How much do you remember about the first few months of the Covid-19 pandemic? Pam Marino here, wishing I had kept more of a detailed journal. Looking back six years later, so much of that time is a blur.
Earlier today, March 10 at the Monterey County Government Center in downtown Salinas, about 100 people gathered to remember not just the time, but the 940 county residents who lost their lives during the three years of the official pandemic emergency, as well as the thousands of people who worked throughout to care for the sick and protect as many people as possible during an uncertain period.
They gathered for the opening of the Covid Memorial Garden, featuring an art installation made up of five colorful acrylic panels by Sand City artists and siblings Shelby and Taylor Hawthorne. The garden and installation were made possible by approximately $400,000 in private donations. The panels remained cloaked during the ceremony, which included many speeches, proclamations and remembrances by family members who lost loved ones.
One speaker, Dr. Nadine Semer, a palliative care doctor for Salinas Valley Health who sits on the SVH Board of Governors, told the crowd she never thought such a memorial marking the pandemic and its impact would come to pass.
“It seems like, at least here in the U.S., it never happened. It’s as if everything that happened has gotten swallowed up in the black hole that nobody wants to talk about, nobody remembers,” Semer said.
As a medical professional who was deeply embedded in caring for others through the pandemic, Semer called the memorial garden “incredibly meaningful” and called it a “sign of respect for the people that we’ve lost and the families who are still mourning,” as well as to “acknowledge the truth of what actually took place.”
That so many people and organizations from all over the county came together to protect residents was part of why Monterey County’s Covid-19 mortality rate was among the lowest in the nation, Semer said.
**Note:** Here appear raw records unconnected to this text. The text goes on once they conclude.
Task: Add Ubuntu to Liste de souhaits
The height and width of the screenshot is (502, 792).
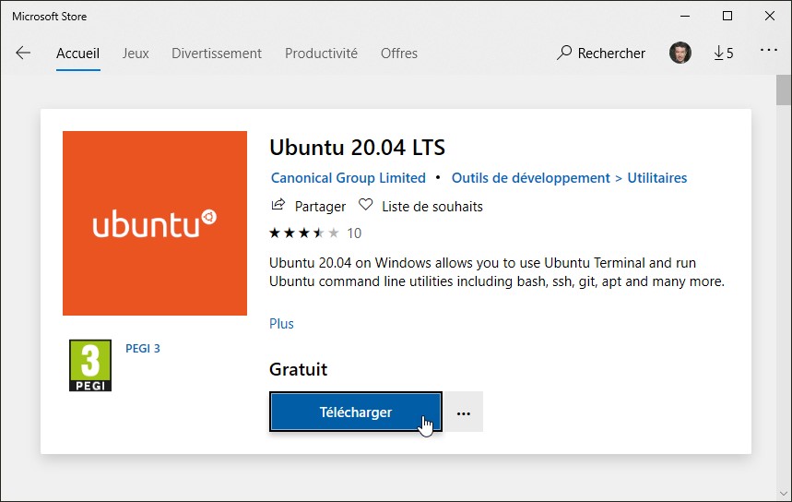Action: [x=420, y=206]
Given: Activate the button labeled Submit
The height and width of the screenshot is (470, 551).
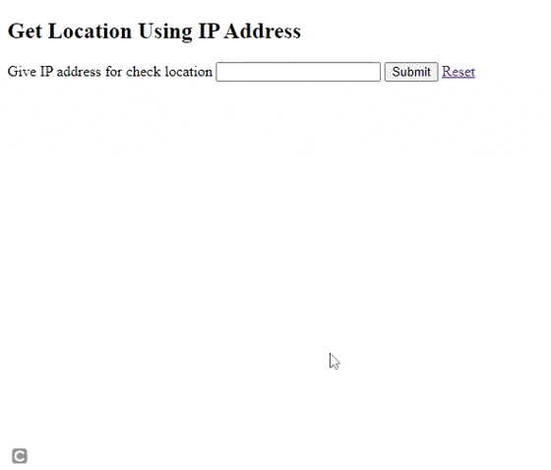Looking at the screenshot, I should point(411,72).
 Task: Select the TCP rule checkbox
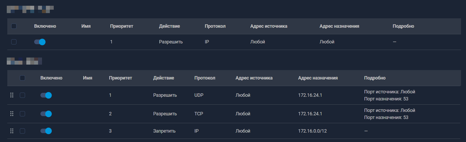tap(22, 114)
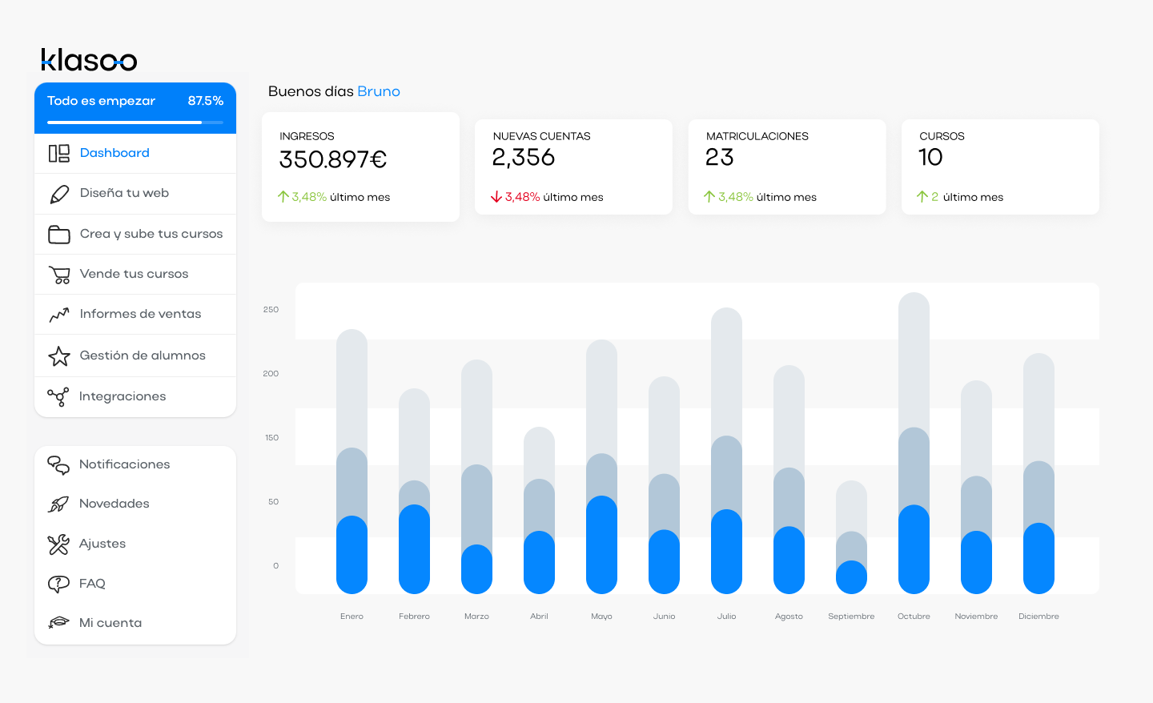The height and width of the screenshot is (703, 1153).
Task: Click the Dashboard layout icon
Action: click(x=59, y=153)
“It’s really something to be celebrated and remembered, especially going into the future, because the sad reality is this could occur again,” she said.
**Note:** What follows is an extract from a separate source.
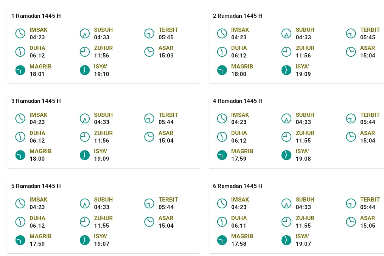
Task: Click the filled Isya' icon in 4 Ramadan card
Action: (286, 155)
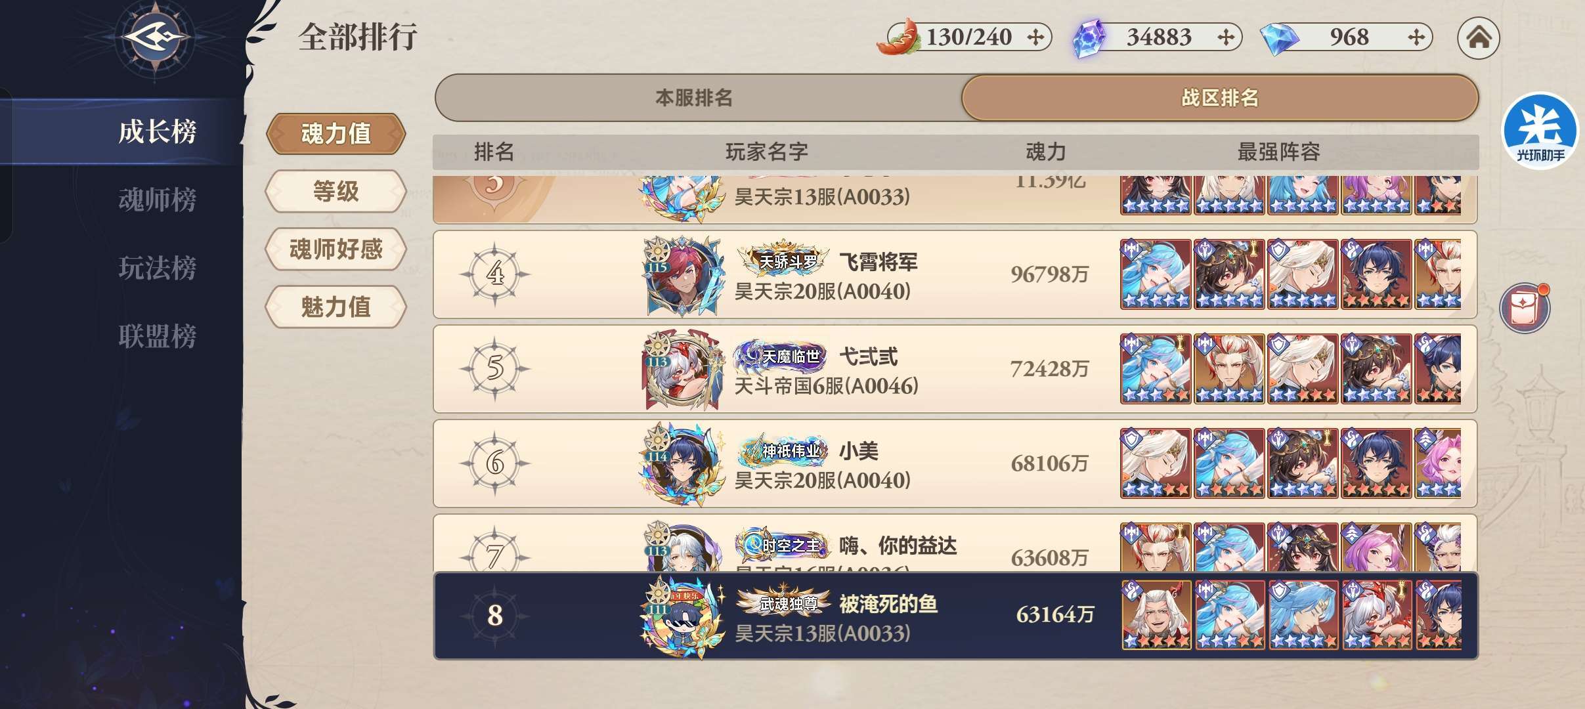Open the 魂师榜 category

(x=157, y=200)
After all the speeches and memories were shared, the five supervisors simultaneously slid off the black cloths revealing the transparent acrylic panels of different heights, each one featuring a variety of shades of a single color—green, yellow, red, blue and purple—in a stained-glass effect, designed to represent the diversity of the county.
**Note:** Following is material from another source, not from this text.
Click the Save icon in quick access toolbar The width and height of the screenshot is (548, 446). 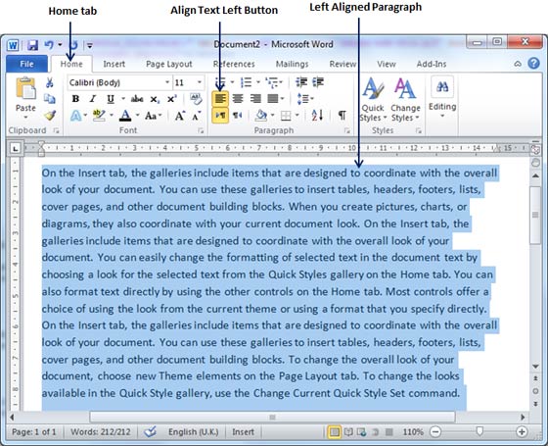coord(33,45)
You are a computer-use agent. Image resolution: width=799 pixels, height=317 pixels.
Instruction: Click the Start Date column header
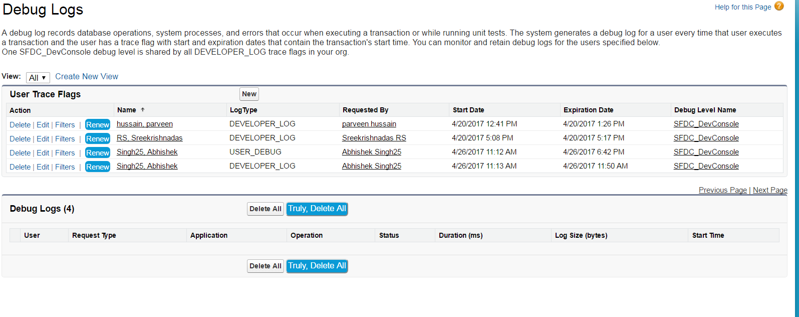click(468, 110)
One of the family members who spoke, Maria Muñoz, representing the family of Juan A. Muñoz, who died on Feb. 14, 2021, fought back tears as she recounted the terrible time her family suffered through the loss of their beloved patriarch.
“Today we are also here for the survivors,” Muñoz said, adding that the memorial garden gives families a physical space to reflect and remember. She encouraged others to come visit.
“Come and witness the beauty that our community has truly blessed us to have,” she said.